Mundo

Os horrores da casa em que três mulheres estiveram sequestradas uma década

Os horrores da casa em que três mulheres estiveram sequestradas uma década

O 2207 da Avenida Seymour, em Cleveland, transformou-se numa verdadeira casa de horrores, à medida que se vão descobrindo pormenores sobre os 10 anos de cativeiro de três mulheres. Há provas de que as jovens viviam acorrentadas, foram vítimas de violência física e que abortaram várias vezes. Nasceram pelo menos cinco crianças na casa, desconhecendo-se o que aconteceu aos bebés.

A menina, de seis anos, resgatada da casa onde três mulheres estiveram sequestradas durante 10 anos, é filha Amanda Berry, a primeira adolescente a ser raptada, a mulher que gritou por socorro e conquistou a liberdade, após uma década de cativeiro, salvando outras duas companheiras de sortilégio, Gina De Jesus e Michelle Knight.

Segundo a investigação preliminar, pelo menos mais cinco bebés nasceram naquela casa, de horrores vários, em Cleveland, nos EUA. Fontes policias terão assegurado à cadeia de televisão "NewsChannel 5" que, durante uma década, houve múltiplas gravidezes das três mulheres, que sofreram vários abortos involuntários, consequências da má alimentação e da da violência física a que foram submetidas.

Não se sabe que o que aconteceu aos cinco bebés que terão sobrevivido às provações por que passaram as mães.

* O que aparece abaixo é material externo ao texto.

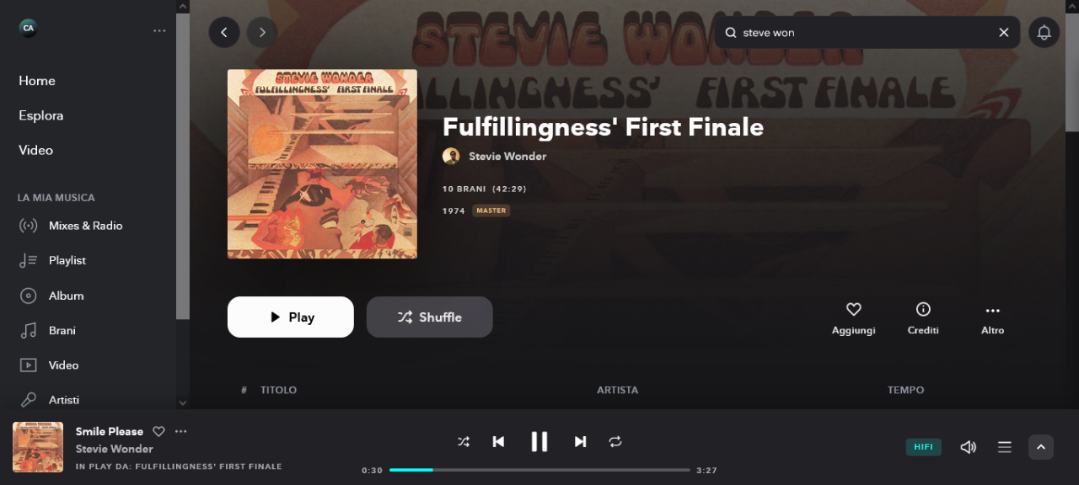
Task: Go back using the left arrow
Action: [224, 32]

No entanto, a investigação policial encontrou sinais de terra remexida no quintal da casa de Ariel Castro, o que pode trazer mais sombras ao negro passado daquela casa.

Casa transformada num "bunker"

A luz do dia trouxe ainda mais horror ao número 2207 da Avenida Seymour, em Cleveland, nos EUA. A investigação policial encontrou correias, correntes e outros objetos de sodomização na casa em que as três jovens estiveram sequestradas quase uma década.

Segundo as primeiras hipóteses, as mulheres viveriam no sótão e não na cave como se suspeitava. Amanda Berry, de 27 anos, Gina De Jesus, de 23, e Michelle Knight, de 32, teriam, crê-se, acesso a algumas divisões da casa, que o proprietário, Ariel Castro, transformou num verdadeiro "bunker".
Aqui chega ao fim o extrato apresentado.